Saturday, November 28, 2015

We Had a SMOKING Thanksgiving



Funny - Funny

We had a SMOKING Thanksgiving.


Thanksgiving Day, Carol’s family was to arrive around 5:30 for turkey, ham, and all the trimmings.

A bit after lunch that day I decided to lay a fire in the fireplace. I started out by wadding up several sheets of our Local Astonisher, went outside and collected a bag full of dried pinecones and dumped them on the crumpled newspaper. On top of that, I placed a few sticks of dried pine, followed by three split logs of dead dry pine. 

Hot dog - Good job I thought - Ready to go for when the time came to start the warmth and add to a pleasant atmosphere.

I left the damper closed so the heat would not go up the chimney until the time to strike the match.

I was in town to pick up a few items, about a half hour before the expected crowd was to arrive.

Still 20 minutes away, Carol called. “Help!!!   The fire is shooting out of the fireplace!!!   It is hot!!!   Smoke is thick!!!  The alarm is going off!!!”  

“Open the damper!” I suggested hoping to calm her a bit.

“Too hot! - I thought you had it open - Too much smoke!”

“Dump some water on it,” I advised as I stepped on the gas breaking the 55 mile an hour law.

About that time Carol’s brother and his wife arrived. She heard the car come and rushed to meet them.

“HELP,” she yelled out the door. Please hurry! Help!” The smoke billowed out the open door to greet them.

Carol ran to the kitchen and got a bucket of water. Bent down, her brother tried to fight the heat and smoke in front of the belching inferno. He frantically reached for the damper. No luck.

Whoosh - was the answer to the slosh of water as everyone hacked, coughed, and gagged. The steam of the sizzling water, added to the smoke, turning all into a large smoke pit. The three persons in the room found out quickly that perfume and shaving lotion are no match for some good-old-fashioned smelling country smoke.

Now Carol’s sister arrived. Before she walked into the house, her brother said to his wife and Carol,  “Lets just act like nothing is wrong.” They cackled and agreed.

“Hi Donna! Good to see you!” She coughed, rubbed her nose, her hair blowing from the ceiling fan at high speed.

“You all alright?” she asked with head cocked to one side.

“Sure. Dinner is about ready.” 

Her son arrived. The front door wide open. He walked up and thought we added a new screen door. The smoke was so thick he could not see into the room.

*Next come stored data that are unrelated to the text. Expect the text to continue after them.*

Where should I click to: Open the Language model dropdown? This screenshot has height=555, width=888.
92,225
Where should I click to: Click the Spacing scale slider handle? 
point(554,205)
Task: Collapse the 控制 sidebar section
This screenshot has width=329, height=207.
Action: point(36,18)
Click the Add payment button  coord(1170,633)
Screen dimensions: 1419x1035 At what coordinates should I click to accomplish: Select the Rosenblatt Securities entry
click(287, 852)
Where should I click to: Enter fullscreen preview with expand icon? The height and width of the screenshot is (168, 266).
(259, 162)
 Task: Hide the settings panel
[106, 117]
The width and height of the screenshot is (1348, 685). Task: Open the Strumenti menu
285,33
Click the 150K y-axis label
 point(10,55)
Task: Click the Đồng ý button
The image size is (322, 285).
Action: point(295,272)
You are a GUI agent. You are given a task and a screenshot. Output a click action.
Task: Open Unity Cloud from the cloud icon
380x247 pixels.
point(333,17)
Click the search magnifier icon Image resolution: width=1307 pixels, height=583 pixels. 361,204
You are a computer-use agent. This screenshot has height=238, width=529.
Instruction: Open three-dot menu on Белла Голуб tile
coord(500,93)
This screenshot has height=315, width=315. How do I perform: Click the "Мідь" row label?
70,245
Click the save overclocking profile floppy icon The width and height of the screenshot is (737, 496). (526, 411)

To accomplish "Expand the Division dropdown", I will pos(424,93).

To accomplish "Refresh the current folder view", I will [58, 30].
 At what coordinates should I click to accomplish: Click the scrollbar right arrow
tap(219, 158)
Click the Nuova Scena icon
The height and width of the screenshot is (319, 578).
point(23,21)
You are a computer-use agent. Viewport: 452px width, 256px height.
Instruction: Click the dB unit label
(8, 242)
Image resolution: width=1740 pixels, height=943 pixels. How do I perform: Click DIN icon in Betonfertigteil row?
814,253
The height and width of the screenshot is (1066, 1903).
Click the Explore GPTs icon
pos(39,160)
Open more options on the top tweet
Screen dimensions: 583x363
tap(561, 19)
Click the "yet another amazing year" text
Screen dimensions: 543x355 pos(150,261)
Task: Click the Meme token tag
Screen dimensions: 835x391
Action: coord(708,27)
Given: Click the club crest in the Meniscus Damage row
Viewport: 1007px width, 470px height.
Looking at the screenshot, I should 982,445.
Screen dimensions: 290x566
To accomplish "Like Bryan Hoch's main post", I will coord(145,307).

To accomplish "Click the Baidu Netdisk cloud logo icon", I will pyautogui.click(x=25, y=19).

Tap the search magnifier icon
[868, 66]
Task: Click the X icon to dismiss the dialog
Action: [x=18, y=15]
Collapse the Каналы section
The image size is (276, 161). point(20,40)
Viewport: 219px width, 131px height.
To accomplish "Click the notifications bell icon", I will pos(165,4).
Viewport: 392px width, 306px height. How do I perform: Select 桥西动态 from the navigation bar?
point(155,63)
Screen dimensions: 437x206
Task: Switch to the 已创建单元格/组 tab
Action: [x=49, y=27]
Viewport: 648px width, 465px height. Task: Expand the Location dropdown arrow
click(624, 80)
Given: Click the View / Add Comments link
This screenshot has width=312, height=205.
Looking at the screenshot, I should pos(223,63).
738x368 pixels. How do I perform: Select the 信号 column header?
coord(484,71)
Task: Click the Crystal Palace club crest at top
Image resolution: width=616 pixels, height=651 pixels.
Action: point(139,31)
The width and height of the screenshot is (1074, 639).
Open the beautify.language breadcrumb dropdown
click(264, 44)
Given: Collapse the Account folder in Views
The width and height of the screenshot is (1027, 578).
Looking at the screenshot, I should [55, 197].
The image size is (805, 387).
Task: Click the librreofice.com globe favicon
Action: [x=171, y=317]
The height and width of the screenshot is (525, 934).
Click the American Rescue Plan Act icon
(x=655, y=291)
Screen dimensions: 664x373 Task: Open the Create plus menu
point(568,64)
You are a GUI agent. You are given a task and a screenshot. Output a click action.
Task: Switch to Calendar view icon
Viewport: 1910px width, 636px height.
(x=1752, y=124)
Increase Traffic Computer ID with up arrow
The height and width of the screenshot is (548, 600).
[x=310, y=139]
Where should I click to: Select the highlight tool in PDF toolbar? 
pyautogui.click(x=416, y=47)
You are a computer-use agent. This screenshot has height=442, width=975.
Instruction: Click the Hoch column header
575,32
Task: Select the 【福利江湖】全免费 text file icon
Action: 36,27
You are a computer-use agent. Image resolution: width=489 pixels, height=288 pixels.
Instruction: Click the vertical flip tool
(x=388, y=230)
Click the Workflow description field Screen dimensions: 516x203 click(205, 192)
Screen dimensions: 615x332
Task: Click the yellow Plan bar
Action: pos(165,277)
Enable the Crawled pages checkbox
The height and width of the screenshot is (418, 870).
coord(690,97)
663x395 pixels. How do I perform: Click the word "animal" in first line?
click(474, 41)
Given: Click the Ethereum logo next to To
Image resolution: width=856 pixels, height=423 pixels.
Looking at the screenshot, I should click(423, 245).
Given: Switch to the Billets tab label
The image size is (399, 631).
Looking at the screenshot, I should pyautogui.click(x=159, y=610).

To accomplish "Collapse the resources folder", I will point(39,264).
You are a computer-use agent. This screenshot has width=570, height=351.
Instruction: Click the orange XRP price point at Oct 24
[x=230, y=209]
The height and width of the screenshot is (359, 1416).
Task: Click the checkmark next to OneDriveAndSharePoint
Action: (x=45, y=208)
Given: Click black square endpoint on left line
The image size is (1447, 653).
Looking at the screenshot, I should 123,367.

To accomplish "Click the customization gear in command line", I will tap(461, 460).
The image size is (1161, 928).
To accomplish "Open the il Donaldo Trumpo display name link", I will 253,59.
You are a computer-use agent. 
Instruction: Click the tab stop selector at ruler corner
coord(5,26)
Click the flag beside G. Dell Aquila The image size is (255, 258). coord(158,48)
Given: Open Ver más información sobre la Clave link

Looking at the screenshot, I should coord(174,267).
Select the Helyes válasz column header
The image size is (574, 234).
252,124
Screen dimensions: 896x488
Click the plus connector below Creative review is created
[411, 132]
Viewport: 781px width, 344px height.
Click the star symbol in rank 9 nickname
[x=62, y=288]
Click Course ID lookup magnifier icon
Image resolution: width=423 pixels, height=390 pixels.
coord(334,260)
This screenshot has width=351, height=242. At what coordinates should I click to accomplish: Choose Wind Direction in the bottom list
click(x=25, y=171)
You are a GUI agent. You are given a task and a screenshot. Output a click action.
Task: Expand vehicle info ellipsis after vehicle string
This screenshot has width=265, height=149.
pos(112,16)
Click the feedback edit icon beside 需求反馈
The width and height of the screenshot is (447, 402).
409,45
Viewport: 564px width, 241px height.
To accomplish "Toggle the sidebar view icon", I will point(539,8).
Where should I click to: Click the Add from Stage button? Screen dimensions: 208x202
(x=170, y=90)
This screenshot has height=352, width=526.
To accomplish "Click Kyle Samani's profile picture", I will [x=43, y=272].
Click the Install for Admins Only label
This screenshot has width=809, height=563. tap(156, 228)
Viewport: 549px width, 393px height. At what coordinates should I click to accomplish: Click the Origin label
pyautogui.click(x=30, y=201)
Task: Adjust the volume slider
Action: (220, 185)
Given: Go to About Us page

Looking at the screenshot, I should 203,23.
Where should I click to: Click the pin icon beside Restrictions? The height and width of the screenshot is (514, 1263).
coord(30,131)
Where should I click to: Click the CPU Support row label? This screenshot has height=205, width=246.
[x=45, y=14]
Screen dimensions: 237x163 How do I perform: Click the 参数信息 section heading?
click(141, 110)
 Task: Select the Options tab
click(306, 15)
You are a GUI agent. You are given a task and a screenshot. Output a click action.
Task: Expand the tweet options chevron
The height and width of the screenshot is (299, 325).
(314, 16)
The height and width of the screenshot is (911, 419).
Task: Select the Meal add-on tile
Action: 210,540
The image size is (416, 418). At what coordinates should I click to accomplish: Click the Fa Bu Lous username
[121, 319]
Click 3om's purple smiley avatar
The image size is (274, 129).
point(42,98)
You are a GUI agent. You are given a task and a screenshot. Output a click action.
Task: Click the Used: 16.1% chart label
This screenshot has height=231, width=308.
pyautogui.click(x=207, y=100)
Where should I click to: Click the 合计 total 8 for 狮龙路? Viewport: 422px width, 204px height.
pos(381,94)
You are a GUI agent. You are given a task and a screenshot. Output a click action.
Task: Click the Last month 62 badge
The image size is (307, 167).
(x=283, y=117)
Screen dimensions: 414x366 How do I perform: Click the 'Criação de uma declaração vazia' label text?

When I got there all the windows and doors were open. The ceiling fans roared, the smoke detector dangled from the ceiling and also gasped for a reprieve.

Dinner was great. Even the turkey tasted smoked. We all laughed, chucked and giggled over the frantic actions of a bunch of grown-ups.

Two days later, the curtains and cushions of the entire house still smell like smoke.

It too shall pass. Thank you Lord for all the blessings.